Il non ho mani che mi accarezzino il volto, c.1961

Il non ho mani che mi accarezzino il volto, c.1961

Mario Giacomelli

Mario Giacomelli  (1925-2000) was born Senigallia, Italy. As a young man, he worked as a typographer, painting on weekends and writing poetry. Inspired by the wartime movies of filmmakers like Fellini, Giacomelli taught himself photography.  The Italian photographer Giuseppe Cavalli had moved to Senigallia and was eager to form a club that would promote photography as art. In 1953 the Misa club was formed, with officers Cavalli as president and Giacomelli as treasurer. In 1956, Giacomelli joined the La Bussola group of photographers and then the national ANSA agency. He specialised in black-and-white land scenes, devising his own way of shooting, using the little-known Kobell Press camera.  
 

In 1954 Giacomelli began to photograph the home for the elderly where his mother had worked, completing the series in 1983. Empathetic but grittily unsentimental, the pictures show many women seemingly marooned in the sea of old age. In 1985-87, Giacomelli revisited the subject for his series ''Ninna Nanna,” which means lullaby. In this series,  the deeply lined, gaunt faces of the aged are a bleak counterpoint to the bold lines and patterns found in the fields and on the sides of houses.

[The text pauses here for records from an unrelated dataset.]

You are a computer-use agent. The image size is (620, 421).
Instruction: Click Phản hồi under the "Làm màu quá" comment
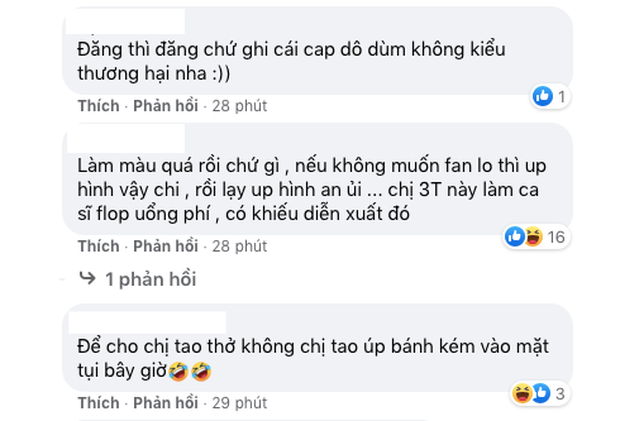click(166, 246)
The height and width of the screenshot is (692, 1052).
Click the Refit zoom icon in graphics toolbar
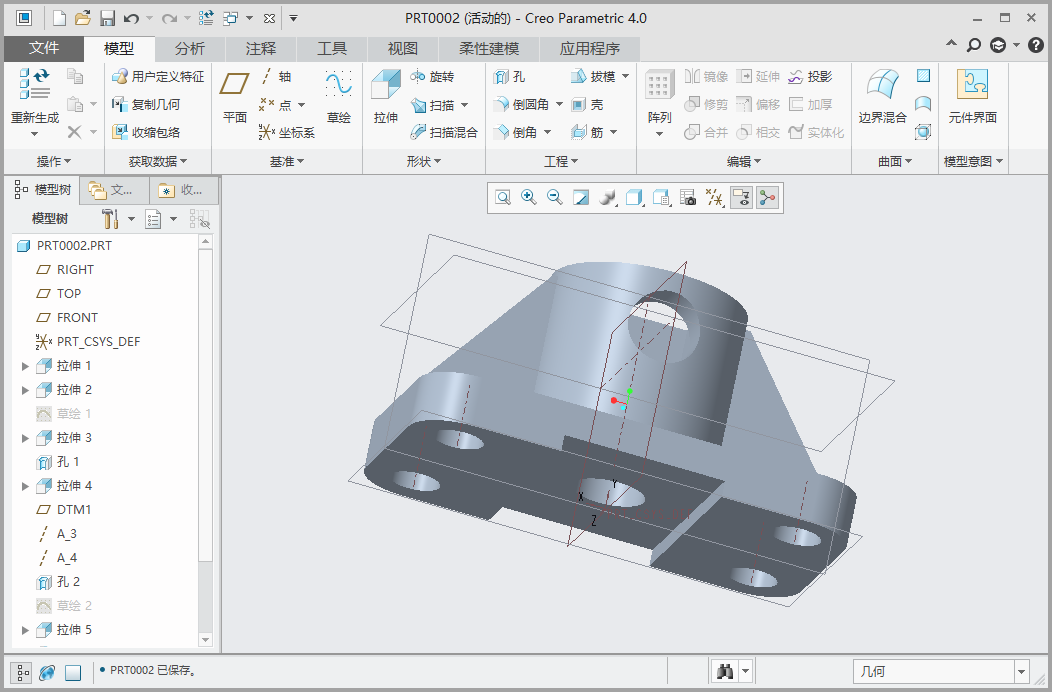(503, 198)
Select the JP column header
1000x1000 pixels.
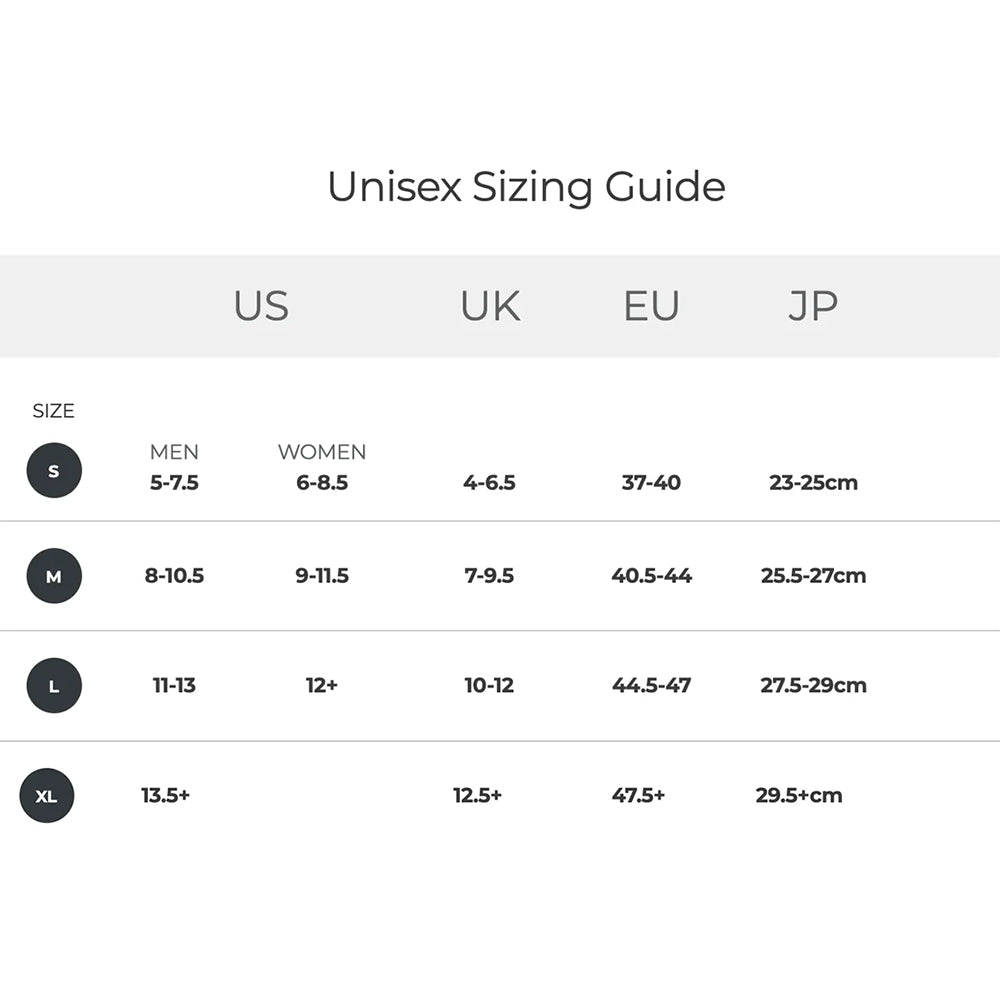[812, 306]
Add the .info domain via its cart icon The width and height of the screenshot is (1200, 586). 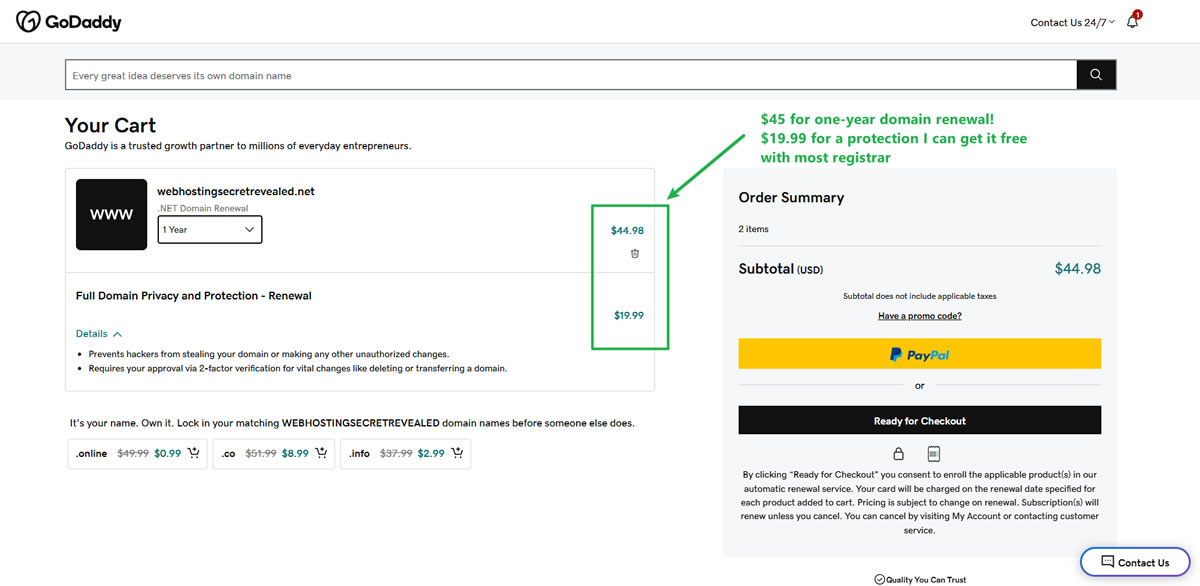click(x=457, y=453)
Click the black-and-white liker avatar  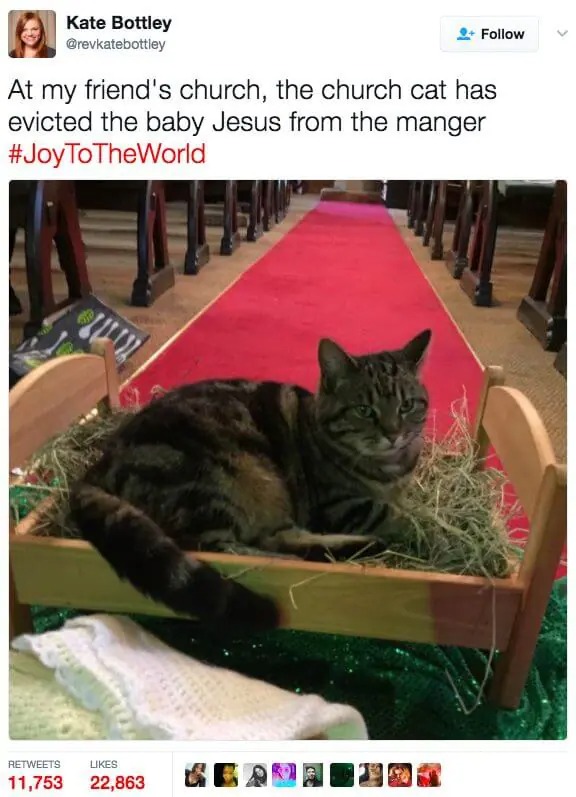[x=255, y=775]
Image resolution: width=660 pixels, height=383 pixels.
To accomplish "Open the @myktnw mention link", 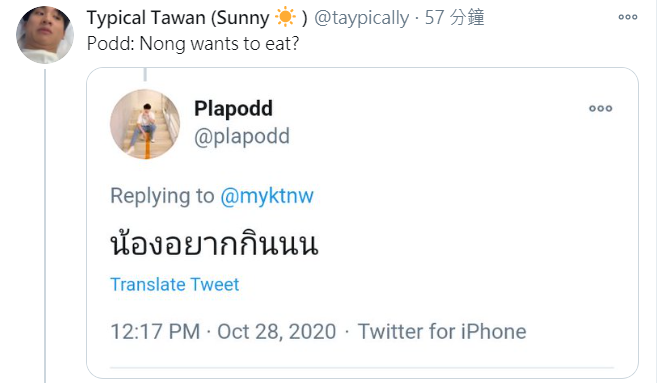I will pos(267,196).
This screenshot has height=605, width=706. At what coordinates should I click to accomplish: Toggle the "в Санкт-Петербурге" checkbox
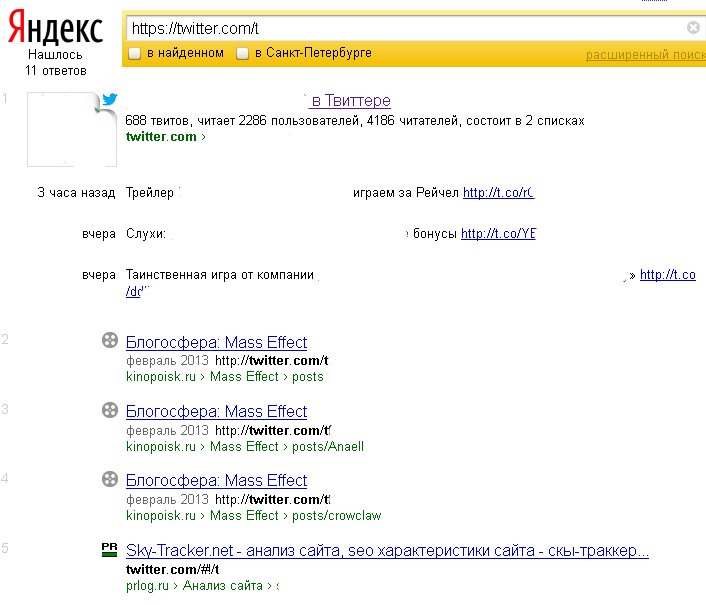pos(242,53)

Other important photographic essays that Giacomelli executed were the 1957-59 series entitled “Scanno,” named for an impoverished town in the Abruzzi region of central Italy. In the 1960s, Giacomelli worked on the project entitled ''No hands caress my face'', better known as the ''Pretini'' series taken in the seminary of Senigallia and later shown at Cologne Photokina in 1963.

 

Starting in the mid-1950s, Giacomelli began to win photographic prizes and exhibit in group shows many of which focused on post-war humanistic photography, such as the exhibition entitled, “What is Man?” that originated in Frankfurt and then travelled internationally.  In 1975, the British photographer Bill Brandt selected Giacomelli for his major exhibition, “The Land: 20th Century Landscape Photographs,” shown at the Victoria & Albert Museum in London.  In 1980, Giacomelli published his first and only solo book, Mario Giacomelli, fotografe, edited by Angelo Schwarz.